INSTRUCTIONS TO FOLLOW: Reproduce the data below in full, substituting "Pools list item" for "Pools tree item" and leaving everything else unaltered.
• • • • • • •
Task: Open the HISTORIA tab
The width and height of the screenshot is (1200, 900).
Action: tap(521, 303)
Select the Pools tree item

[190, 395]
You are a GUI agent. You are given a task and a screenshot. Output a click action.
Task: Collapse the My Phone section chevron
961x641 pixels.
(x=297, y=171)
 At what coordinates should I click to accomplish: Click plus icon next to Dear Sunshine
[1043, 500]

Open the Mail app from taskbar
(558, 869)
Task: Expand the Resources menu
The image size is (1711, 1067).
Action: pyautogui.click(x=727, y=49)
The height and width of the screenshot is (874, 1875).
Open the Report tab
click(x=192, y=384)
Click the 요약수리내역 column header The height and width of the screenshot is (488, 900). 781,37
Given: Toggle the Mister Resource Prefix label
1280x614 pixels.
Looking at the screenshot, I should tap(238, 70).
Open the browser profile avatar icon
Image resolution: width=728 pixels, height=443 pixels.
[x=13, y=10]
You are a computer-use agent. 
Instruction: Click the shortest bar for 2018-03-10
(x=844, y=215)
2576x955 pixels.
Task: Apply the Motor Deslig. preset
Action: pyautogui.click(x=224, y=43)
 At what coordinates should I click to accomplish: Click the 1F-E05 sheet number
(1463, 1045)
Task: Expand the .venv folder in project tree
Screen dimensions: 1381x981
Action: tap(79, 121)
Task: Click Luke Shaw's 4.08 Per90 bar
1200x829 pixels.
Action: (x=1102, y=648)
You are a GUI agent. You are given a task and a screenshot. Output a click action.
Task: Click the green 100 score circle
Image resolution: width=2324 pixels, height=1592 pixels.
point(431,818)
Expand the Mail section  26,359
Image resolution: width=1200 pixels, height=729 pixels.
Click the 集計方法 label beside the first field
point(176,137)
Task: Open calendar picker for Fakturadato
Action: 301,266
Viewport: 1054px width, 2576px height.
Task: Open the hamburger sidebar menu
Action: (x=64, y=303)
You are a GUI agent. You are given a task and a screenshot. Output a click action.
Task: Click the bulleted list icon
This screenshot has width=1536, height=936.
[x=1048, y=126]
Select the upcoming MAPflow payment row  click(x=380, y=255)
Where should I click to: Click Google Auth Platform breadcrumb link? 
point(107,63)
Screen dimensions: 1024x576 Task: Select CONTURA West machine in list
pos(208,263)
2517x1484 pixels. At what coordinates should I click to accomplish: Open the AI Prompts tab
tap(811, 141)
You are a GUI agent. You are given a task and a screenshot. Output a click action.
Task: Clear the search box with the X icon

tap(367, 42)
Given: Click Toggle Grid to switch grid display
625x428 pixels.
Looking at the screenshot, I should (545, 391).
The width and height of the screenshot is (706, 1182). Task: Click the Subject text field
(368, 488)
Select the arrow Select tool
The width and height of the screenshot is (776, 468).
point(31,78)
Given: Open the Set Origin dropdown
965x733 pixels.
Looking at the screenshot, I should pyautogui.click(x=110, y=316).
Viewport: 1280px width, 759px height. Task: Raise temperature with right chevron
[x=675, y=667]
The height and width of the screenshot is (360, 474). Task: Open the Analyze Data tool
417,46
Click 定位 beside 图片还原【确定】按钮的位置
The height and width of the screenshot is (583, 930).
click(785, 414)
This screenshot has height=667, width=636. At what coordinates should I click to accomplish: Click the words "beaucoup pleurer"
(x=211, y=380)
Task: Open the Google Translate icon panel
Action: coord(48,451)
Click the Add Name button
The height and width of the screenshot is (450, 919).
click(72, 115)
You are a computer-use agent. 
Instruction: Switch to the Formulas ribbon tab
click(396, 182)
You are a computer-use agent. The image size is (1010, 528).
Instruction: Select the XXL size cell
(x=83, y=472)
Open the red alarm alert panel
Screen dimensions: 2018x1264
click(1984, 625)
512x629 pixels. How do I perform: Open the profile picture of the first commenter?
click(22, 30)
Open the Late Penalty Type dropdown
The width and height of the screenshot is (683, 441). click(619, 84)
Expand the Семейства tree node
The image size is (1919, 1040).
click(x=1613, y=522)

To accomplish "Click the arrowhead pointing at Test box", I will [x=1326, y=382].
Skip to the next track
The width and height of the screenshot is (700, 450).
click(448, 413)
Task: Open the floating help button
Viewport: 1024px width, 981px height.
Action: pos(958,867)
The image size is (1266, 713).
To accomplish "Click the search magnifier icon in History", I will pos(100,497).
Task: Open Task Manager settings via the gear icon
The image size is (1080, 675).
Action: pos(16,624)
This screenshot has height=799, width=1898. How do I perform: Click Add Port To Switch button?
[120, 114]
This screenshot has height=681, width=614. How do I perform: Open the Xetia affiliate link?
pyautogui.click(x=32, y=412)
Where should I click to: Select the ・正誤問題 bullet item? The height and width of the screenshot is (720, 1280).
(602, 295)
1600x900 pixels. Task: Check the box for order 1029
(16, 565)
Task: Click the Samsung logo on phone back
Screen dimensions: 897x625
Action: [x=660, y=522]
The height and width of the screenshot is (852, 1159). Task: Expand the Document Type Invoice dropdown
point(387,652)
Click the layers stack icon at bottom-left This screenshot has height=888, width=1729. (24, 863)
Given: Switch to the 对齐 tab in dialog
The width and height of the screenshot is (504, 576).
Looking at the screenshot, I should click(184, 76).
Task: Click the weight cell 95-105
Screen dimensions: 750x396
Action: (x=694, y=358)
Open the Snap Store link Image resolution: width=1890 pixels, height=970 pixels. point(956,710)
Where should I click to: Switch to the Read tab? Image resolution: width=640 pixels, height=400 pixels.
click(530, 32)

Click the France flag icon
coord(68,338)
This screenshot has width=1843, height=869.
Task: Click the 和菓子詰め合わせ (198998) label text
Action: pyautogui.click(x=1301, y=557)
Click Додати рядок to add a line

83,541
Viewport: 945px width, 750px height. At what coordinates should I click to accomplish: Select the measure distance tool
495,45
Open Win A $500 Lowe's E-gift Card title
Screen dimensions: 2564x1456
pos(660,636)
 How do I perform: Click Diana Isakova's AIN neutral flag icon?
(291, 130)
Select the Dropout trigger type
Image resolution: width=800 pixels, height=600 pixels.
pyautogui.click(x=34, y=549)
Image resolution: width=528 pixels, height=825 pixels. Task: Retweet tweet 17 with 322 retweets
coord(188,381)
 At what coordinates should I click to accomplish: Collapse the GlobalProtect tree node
• • • • • • •
RESPONSE:
Task: Open the HISTORIA tab
The width and height of the screenshot is (1200, 900).
Action: tap(521, 303)
Select the Pools list item

[190, 395]
You are a GUI agent. You are given a task and a screenshot. Output a click action.
Task: Collapse the My Phone section chevron
961x641 pixels.
(x=297, y=171)
 At what coordinates should I click to accomplish: Click plus icon next to Dear Sunshine
[1043, 500]

Open the Mail app from taskbar
(558, 869)
Task: Expand the Resources menu
The image size is (1711, 1067).
Action: pyautogui.click(x=727, y=49)
The height and width of the screenshot is (874, 1875).
Open the Report tab
click(x=192, y=384)
Click the 요약수리내역 column header The height and width of the screenshot is (488, 900). 781,37
Given: Toggle the Mister Resource Prefix label
1280x614 pixels.
Looking at the screenshot, I should tap(238, 70).
Open the browser profile avatar icon
Image resolution: width=728 pixels, height=443 pixels.
[x=13, y=10]
You are a computer-use agent. 
Instruction: Click the shortest bar for 2018-03-10
(x=844, y=215)
2576x955 pixels.
Task: Apply the Motor Deslig. preset
Action: pyautogui.click(x=224, y=43)
 At what coordinates should I click to accomplish: Click the 1F-E05 sheet number
(1463, 1045)
Task: Expand the .venv folder in project tree
Screen dimensions: 1381x981
Action: tap(79, 121)
Task: Click Luke Shaw's 4.08 Per90 bar
1200x829 pixels.
Action: (x=1102, y=648)
You are a GUI agent. You are given a task and a screenshot. Output a click action.
Task: Click the green 100 score circle
Image resolution: width=2324 pixels, height=1592 pixels.
point(431,818)
Expand the Mail section  26,359
Image resolution: width=1200 pixels, height=729 pixels.
Click the 集計方法 label beside the first field
point(176,137)
Task: Open calendar picker for Fakturadato
Action: 301,266
Viewport: 1054px width, 2576px height.
Task: Open the hamburger sidebar menu
Action: (x=64, y=303)
You are a GUI agent. You are given a task and a screenshot. Output a click action.
Task: Click the bulleted list icon
This screenshot has width=1536, height=936.
[x=1048, y=126]
Select the upcoming MAPflow payment row  click(x=380, y=255)
Where should I click to: Click Google Auth Platform breadcrumb link? 
point(107,63)
Screen dimensions: 1024x576 Task: Select CONTURA West machine in list
pos(208,263)
2517x1484 pixels. At what coordinates should I click to accomplish: Open the AI Prompts tab
tap(811, 141)
You are a GUI agent. You are given a task and a screenshot. Output a click action.
Task: Clear the search box with the X icon

tap(367, 42)
Given: Click Toggle Grid to switch grid display
625x428 pixels.
Looking at the screenshot, I should (545, 391).
The width and height of the screenshot is (706, 1182). Task: Click the Subject text field
(368, 488)
Select the arrow Select tool
The width and height of the screenshot is (776, 468).
point(31,78)
Given: Open the Set Origin dropdown
965x733 pixels.
Looking at the screenshot, I should pyautogui.click(x=110, y=316).
Viewport: 1280px width, 759px height. Task: Raise temperature with right chevron
[x=675, y=667]
The height and width of the screenshot is (360, 474). Task: Open the Analyze Data tool
417,46
Click 定位 beside 图片还原【确定】按钮的位置
The height and width of the screenshot is (583, 930).
click(785, 414)
This screenshot has height=667, width=636. At what coordinates should I click to accomplish: Click the words "beaucoup pleurer"
(x=211, y=380)
Task: Open the Google Translate icon panel
Action: coord(48,451)
Click the Add Name button
The height and width of the screenshot is (450, 919).
click(72, 115)
You are a computer-use agent. 
Instruction: Switch to the Formulas ribbon tab
click(396, 182)
You are a computer-use agent. The image size is (1010, 528).
Instruction: Select the XXL size cell
(x=83, y=472)
Open the red alarm alert panel
Screen dimensions: 2018x1264
click(1984, 625)
512x629 pixels. How do I perform: Open the profile picture of the first commenter?
click(22, 30)
Open the Late Penalty Type dropdown
The width and height of the screenshot is (683, 441). click(619, 84)
Expand the Семейства tree node
The image size is (1919, 1040).
click(x=1613, y=522)

To accomplish "Click the arrowhead pointing at Test box", I will [x=1326, y=382].
Skip to the next track
The width and height of the screenshot is (700, 450).
click(448, 413)
Task: Open the floating help button
Viewport: 1024px width, 981px height.
Action: pos(958,867)
The image size is (1266, 713).
To accomplish "Click the search magnifier icon in History", I will pos(100,497).
Task: Open Task Manager settings via the gear icon
The image size is (1080, 675).
Action: pos(16,624)
This screenshot has height=799, width=1898. How do I perform: Click Add Port To Switch button?
[120, 114]
This screenshot has height=681, width=614. How do I perform: Open the Xetia affiliate link?
pyautogui.click(x=32, y=412)
Where should I click to: Select the ・正誤問題 bullet item? The height and width of the screenshot is (720, 1280).
(602, 295)
1600x900 pixels. Task: Check the box for order 1029
(16, 565)
Task: Click the Samsung logo on phone back
Screen dimensions: 897x625
Action: [x=660, y=522]
The height and width of the screenshot is (852, 1159). Task: Expand the Document Type Invoice dropdown
point(387,652)
Click the layers stack icon at bottom-left This screenshot has height=888, width=1729. (24, 863)
Given: Switch to the 对齐 tab in dialog
The width and height of the screenshot is (504, 576).
Looking at the screenshot, I should click(184, 76).
Task: Click the weight cell 95-105
Screen dimensions: 750x396
Action: (x=694, y=358)
Open the Snap Store link Image resolution: width=1890 pixels, height=970 pixels. point(956,710)
Where should I click to: Switch to the Read tab? Image resolution: width=640 pixels, height=400 pixels.
click(530, 32)

Click the France flag icon
coord(68,338)
This screenshot has width=1843, height=869.
Task: Click the 和菓子詰め合わせ (198998) label text
Action: pyautogui.click(x=1301, y=557)
Click Додати рядок to add a line

83,541
Viewport: 945px width, 750px height. At what coordinates should I click to accomplish: Select the measure distance tool
495,45
Open Win A $500 Lowe's E-gift Card title
Screen dimensions: 2564x1456
pos(660,636)
 How do I perform: Click Diana Isakova's AIN neutral flag icon?
(291, 130)
Select the Dropout trigger type
Image resolution: width=800 pixels, height=600 pixels.
pyautogui.click(x=34, y=549)
Image resolution: width=528 pixels, height=825 pixels. Task: Retweet tweet 17 with 322 retweets
coord(188,381)
 At what coordinates should I click to accomplish: Collapse the GlobalProtect tree node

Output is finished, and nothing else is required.